**EXERCISE OBJECTIVE**
Starting with the line that contains "Given: Select the 87,5cm", set down each line through the end of the entries below, exactly and with nothing added.

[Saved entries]
┌──

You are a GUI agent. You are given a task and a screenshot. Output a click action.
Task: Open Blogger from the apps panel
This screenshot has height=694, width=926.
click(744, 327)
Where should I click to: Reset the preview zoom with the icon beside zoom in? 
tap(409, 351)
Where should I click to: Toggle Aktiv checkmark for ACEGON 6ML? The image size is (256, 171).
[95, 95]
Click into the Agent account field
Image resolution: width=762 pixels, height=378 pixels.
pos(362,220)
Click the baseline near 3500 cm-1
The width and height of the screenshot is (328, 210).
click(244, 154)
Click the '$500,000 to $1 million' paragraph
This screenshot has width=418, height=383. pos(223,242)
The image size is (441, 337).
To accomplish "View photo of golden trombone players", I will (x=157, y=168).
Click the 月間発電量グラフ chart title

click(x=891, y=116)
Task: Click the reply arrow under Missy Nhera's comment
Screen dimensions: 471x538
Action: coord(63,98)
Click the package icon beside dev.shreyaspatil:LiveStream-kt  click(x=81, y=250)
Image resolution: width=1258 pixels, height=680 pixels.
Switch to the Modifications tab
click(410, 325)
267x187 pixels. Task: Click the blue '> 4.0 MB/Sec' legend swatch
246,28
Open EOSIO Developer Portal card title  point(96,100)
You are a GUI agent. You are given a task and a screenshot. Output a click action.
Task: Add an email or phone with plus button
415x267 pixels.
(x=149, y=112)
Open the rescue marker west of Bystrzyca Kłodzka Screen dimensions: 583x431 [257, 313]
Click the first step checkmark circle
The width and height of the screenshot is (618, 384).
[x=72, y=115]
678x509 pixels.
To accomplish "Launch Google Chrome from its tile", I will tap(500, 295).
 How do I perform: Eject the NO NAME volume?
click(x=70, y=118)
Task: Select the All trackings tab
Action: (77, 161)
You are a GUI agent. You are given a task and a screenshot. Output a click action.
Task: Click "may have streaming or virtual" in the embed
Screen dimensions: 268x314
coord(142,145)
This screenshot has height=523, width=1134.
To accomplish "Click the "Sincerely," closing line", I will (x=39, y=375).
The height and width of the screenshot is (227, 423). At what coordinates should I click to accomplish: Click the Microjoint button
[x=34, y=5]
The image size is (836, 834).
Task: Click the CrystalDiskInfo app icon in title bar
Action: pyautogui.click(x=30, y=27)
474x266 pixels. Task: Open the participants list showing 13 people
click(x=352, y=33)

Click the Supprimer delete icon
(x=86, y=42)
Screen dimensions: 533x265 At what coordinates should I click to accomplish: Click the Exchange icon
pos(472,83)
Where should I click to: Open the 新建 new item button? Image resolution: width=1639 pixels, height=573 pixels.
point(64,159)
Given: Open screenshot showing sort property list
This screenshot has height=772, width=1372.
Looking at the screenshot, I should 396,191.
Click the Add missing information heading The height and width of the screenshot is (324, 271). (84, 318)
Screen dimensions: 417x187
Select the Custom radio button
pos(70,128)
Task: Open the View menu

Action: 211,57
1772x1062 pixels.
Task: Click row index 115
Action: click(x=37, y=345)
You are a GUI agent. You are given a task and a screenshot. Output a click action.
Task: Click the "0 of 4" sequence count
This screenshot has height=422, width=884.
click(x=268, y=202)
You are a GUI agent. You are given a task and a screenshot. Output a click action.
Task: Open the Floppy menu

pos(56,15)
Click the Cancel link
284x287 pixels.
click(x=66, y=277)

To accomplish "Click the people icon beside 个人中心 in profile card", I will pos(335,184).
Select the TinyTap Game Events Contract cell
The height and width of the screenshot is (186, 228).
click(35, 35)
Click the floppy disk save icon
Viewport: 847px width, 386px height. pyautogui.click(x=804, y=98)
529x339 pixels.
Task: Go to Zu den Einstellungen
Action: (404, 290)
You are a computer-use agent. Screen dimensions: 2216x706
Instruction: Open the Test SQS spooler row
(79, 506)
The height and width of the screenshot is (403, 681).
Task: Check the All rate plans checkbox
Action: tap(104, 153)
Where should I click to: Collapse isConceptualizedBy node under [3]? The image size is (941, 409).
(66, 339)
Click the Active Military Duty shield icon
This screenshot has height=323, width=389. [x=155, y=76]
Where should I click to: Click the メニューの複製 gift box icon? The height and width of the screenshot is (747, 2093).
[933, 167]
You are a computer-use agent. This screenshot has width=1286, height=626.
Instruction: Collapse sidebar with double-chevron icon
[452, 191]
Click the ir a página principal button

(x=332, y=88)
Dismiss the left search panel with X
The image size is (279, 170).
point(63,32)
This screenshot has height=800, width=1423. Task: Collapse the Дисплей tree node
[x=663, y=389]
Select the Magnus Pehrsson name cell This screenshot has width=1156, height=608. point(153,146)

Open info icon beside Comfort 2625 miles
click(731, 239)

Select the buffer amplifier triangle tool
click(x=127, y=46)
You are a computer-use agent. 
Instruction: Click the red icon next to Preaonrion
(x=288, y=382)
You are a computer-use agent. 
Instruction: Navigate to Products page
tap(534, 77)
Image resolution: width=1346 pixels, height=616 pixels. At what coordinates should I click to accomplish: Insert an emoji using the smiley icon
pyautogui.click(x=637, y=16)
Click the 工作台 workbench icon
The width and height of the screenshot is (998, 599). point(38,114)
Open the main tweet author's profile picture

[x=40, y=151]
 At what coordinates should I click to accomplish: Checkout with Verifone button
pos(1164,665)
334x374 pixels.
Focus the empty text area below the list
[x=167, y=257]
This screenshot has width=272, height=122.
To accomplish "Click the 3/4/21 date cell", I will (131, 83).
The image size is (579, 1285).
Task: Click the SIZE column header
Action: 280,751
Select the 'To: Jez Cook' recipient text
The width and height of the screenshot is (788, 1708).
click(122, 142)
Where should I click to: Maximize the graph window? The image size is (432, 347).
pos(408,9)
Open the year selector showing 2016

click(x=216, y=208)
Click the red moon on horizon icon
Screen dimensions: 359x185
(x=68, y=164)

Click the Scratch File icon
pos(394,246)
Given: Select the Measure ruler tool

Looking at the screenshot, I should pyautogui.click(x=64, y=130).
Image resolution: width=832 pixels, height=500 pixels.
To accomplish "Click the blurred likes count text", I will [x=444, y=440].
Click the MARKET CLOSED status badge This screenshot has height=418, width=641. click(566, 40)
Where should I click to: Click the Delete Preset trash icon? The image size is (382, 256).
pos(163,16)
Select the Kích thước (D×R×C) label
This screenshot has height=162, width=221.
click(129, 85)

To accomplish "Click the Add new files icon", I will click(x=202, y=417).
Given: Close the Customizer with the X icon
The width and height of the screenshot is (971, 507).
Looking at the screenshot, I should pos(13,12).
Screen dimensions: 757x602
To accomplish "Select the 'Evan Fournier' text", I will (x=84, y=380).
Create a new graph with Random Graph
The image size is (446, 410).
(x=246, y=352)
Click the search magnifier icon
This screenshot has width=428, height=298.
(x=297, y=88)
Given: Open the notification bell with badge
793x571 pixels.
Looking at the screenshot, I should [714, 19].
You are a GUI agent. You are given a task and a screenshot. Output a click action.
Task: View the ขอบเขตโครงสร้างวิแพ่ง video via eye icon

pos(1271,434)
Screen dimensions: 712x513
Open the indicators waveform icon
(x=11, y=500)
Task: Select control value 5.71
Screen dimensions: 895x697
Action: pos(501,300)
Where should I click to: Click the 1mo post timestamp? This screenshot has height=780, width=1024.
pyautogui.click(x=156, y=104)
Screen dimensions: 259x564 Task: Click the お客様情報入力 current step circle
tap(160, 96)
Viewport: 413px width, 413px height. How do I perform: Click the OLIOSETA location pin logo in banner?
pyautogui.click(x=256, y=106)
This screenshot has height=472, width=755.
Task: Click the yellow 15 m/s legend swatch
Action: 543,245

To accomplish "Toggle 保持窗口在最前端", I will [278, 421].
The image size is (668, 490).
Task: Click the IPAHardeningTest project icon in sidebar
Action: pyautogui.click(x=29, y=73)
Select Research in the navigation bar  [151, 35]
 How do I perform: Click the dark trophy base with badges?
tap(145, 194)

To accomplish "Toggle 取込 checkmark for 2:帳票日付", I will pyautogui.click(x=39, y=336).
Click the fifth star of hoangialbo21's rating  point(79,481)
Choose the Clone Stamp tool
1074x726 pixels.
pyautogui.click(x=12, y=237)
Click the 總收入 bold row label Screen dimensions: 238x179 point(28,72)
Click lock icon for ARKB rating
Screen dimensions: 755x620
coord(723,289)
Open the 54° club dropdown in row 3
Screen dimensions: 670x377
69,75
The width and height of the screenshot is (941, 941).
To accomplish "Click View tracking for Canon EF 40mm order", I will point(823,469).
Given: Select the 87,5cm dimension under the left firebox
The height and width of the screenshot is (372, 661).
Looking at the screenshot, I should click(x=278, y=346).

└──

**SOLUTION FOR THIS PROBLEM**
Given: Select the 87,5cm dimension under the left firebox
The height and width of the screenshot is (372, 661).
Looking at the screenshot, I should click(x=278, y=346).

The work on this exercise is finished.